::: Information provided :::

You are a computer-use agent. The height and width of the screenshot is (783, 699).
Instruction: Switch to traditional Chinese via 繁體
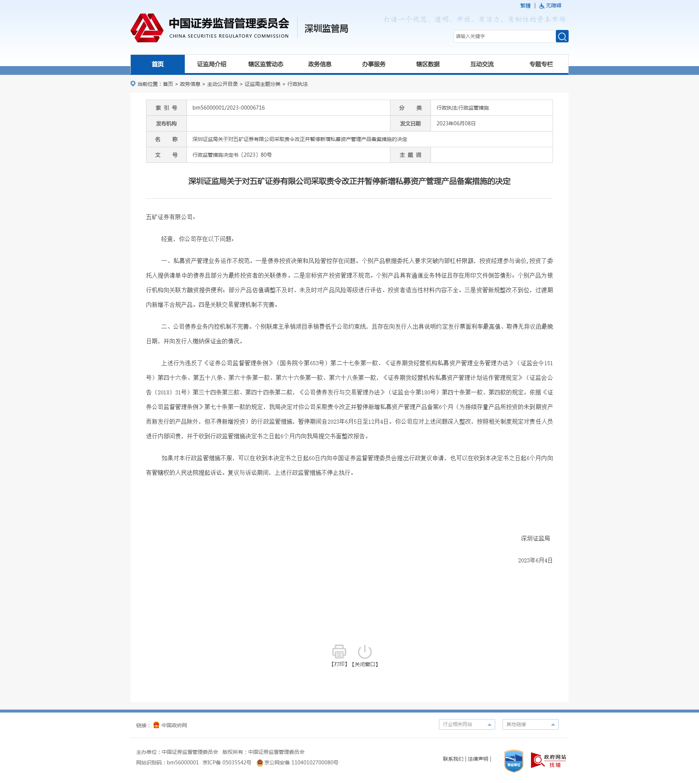coord(525,6)

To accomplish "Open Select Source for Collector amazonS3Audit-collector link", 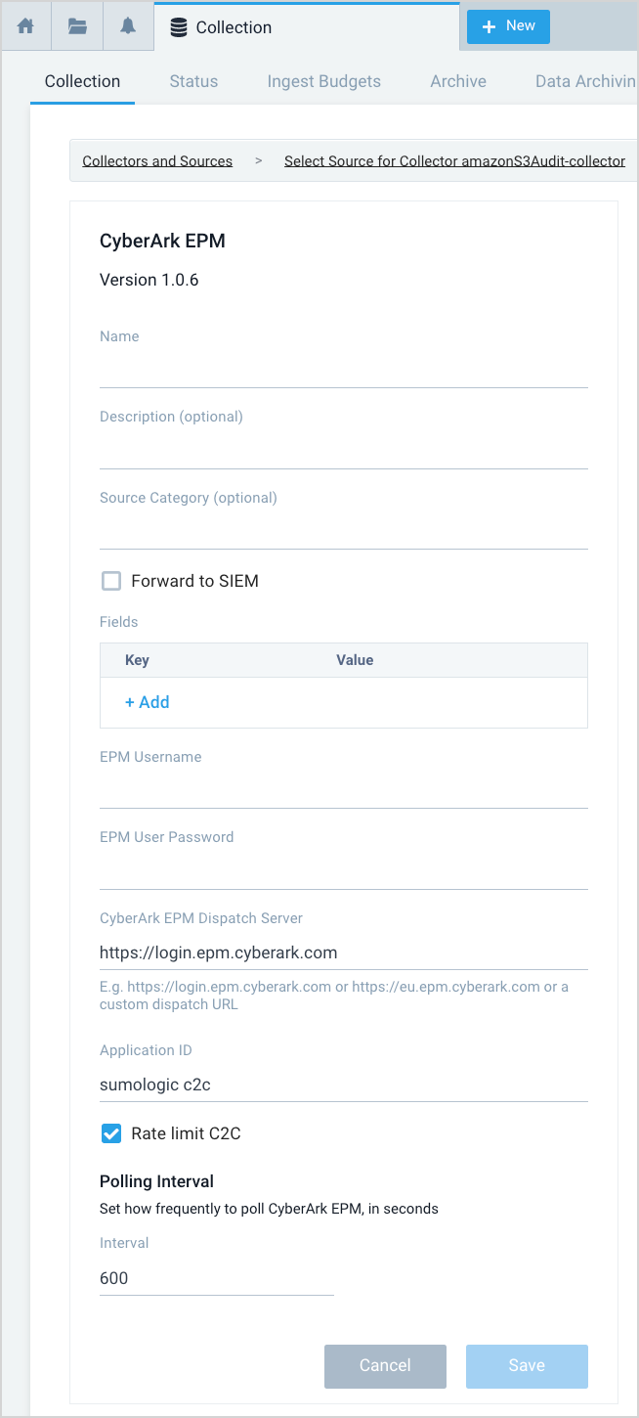I will [x=454, y=160].
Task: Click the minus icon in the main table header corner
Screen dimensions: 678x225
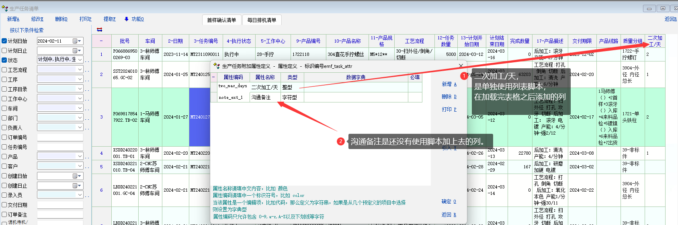Action: click(x=101, y=41)
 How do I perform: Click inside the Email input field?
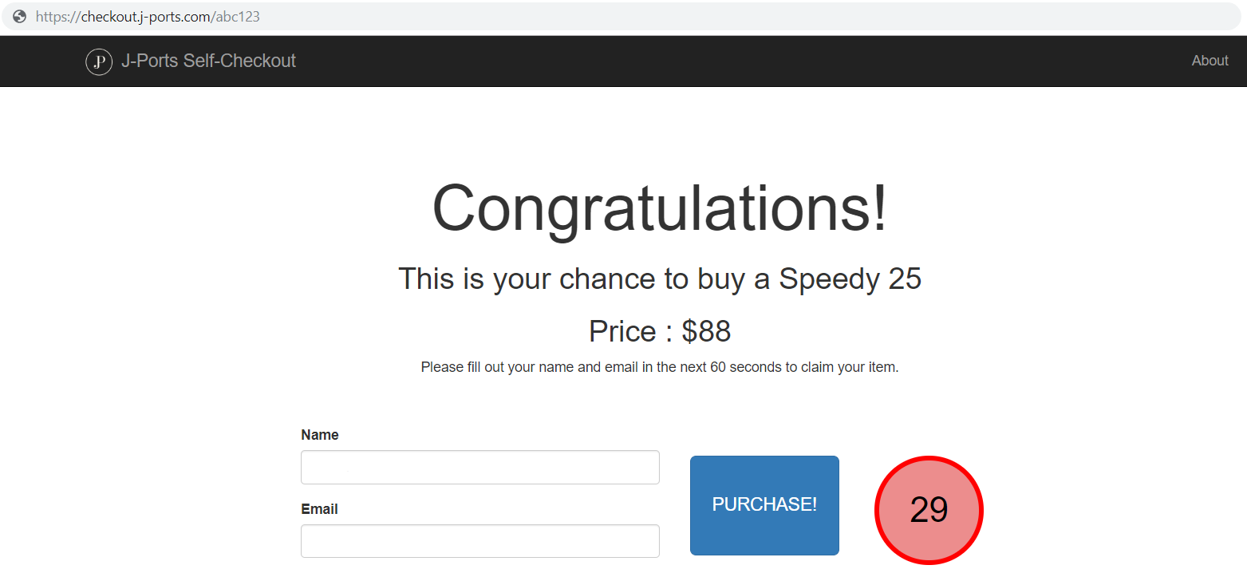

:::

§ **Task prompt**: Will you print the items word for word, from the line that contains "Task: Click the" through the end of the items, both ends included, with the pictures left out?

§ **Answer to this exercise**:
Task: Click the minus icon in the main table header corner
Screen dimensions: 678x225
Action: click(x=101, y=41)
 How do I perform: Click inside the Email input field?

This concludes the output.